Linux cannot compile without GCC optimizations; implications?

8,530

You've combined together several different (but related) questions. A few of them aren't really on-topic here (e.g., coding standards), so I'm going to ignore those.

I'm going to start with if the kernel is "technically incorrect C code". I'm starting here because the answer explains the special position a kernel occupies, which is critical to understanding the rest.

Is the Kernel Technically Incorrect C Code?

The answer is definitely its "incorrect".

There are a few ways in which a C program can be said to be incorrect. Let's get a few simple ones out of the way first:

  • A program which doesn't follow the C syntax (i.e., has a syntax error) is incorrect. The kernel uses various GNU extensions to the C syntax. Those are, as far as the C standard is concerned, syntax errors. (Of course, to GCC, they are not. Try compiling with -std=c99 -pedantic or similar...)
  • A program which doesn't do what its designed to do is incorrect. The kernel is a huge program and, as even a quick check of its changelogs will prove, surely does not. Or, as we'd commonly say, it has bugs.

What Optimization means in C

[NOTE: This section contains a very lose restatement of the actual rules; for details, see the standard and search Stack Overflow.]

Now for the one that takes more explanation. The C standard says that certain code must produce certain behavior. It also says certain things which are syntactically valid C have "undefined behavior"; an (unfortunately common!) example is to access beyond the end of an array (e.g., a buffer overflow).

Undefined behavior is powerfully so. If a program contains it, even a tiny bit, the C standard no longer cares what behavior the program exhibits or what output a compiler produces when faced with it.

But even if the program contains only defined behavior, C still allows the compiler a lot of leeway.

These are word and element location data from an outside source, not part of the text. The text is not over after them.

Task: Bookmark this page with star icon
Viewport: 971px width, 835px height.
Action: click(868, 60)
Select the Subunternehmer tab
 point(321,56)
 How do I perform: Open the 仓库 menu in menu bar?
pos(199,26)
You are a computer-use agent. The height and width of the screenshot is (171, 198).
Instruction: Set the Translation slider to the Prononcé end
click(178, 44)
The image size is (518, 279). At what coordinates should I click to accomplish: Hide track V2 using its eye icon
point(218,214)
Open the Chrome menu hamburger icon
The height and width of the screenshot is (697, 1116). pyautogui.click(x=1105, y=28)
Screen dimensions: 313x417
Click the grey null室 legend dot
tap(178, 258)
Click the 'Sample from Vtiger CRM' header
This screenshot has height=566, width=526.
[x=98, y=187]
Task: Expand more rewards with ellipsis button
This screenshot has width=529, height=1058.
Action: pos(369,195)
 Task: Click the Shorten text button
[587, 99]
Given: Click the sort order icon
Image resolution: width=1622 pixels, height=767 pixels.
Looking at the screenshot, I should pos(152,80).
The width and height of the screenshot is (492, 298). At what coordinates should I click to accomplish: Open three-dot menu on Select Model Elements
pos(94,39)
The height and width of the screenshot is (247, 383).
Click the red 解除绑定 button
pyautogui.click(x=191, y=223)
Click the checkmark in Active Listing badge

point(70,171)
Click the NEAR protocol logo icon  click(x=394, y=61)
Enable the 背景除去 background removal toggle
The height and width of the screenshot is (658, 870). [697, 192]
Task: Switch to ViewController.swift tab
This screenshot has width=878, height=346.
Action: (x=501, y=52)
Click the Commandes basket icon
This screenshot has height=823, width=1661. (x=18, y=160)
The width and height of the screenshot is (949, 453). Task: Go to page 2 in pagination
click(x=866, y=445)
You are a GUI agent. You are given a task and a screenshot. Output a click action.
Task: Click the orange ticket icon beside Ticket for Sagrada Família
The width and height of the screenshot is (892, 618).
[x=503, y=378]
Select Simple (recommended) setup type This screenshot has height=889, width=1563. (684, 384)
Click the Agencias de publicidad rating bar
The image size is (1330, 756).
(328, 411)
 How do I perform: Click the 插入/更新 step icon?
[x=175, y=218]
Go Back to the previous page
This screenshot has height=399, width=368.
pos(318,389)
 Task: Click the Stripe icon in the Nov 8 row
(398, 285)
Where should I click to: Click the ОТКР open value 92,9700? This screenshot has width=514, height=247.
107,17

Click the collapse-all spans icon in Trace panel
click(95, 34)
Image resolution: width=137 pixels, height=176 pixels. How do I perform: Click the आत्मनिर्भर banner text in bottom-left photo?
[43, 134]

As a trivial example (note: for my examples, I'm leaving out #include lines, etc., for brevity):

void f() {
    int *i = malloc(sizeof(int));
    *i = 3;
    *i += 2;
    printf("%i\n", *i);
    free(i);
}

That should, of course, print 5 followed by a newline. That's what's required by the C standard.

If you compile that program and disassemble the output, you'd expect malloc to be called to get some memory, the pointer returned stored somewhere (probably a register), the value 3 stored to that memory, then 2 added to that memory (maybe even requiring a load, add, and store), then the memory copied to the stack and the also a point string "%i\n" put on the stack, then the printf function called. A fair bit of work. But instead, what you might see is as if you'd written:

/* Note that isn't hypothetical; gcc 4.9 at -O1 or higher does this. */
void f() { printf("%i\n", 5) }

and here's the thing: the C standard allows that. The C standard only cares about the results, not the way they are achieved.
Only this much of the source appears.